#### ВЫБРАННЫЙ ФРАГМЕНТ
===
И Саша стал, как обезумивший, снимать эту картину, которая стала последним его актерским и режиссерским трудом. Он уехал в экспедицию. Где он был, не помню, под Севастополем они что-то снимали. Время от времени он позванивал, а потом вдруг позвонила мне Таня Друбич и говорит: «Сереж, я прочитала тут какую-то чушь в Интернете, что как бы Саша очень и очень болен». Я говорю: «В Интернете такую чушь пишут, ты не знаешь Интернет?» Таня говорит: «Просто нужно срочно позвонить Саше. Может, ему нужна какая-либо помощь или что-нибудь надо сделать? Может, какие-нибудь медицинские дела?» Я дозвонился до Саши. Саша говорил еле слышным голосом… Он сказал: «Нашлись врачи, не побоялись меня прооперировать, все хорошо. Но ты меня можешь поздравить, я выиграл миллион долларов. В один вечер».
===
#### ИЗВЛЕЧЁННЫЕ МАТЕРИАЛЫ
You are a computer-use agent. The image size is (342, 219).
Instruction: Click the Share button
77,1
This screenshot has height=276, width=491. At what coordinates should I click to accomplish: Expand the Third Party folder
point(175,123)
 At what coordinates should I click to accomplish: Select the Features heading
===
#### ЧТО НУЖНО СДЕЛАТЬ
Переведите на английский язык предложение из выбранного фрагмента: «И Саша стал, как обезумивший, снимать эту картину, которая стала последним его актерским и режиссерским трудом».

#### РЕЗУЛЬТАТ ЗАДАНИЯ
And Sasha began shooting this film like a man possessed, and it became his last work as both an actor and a director.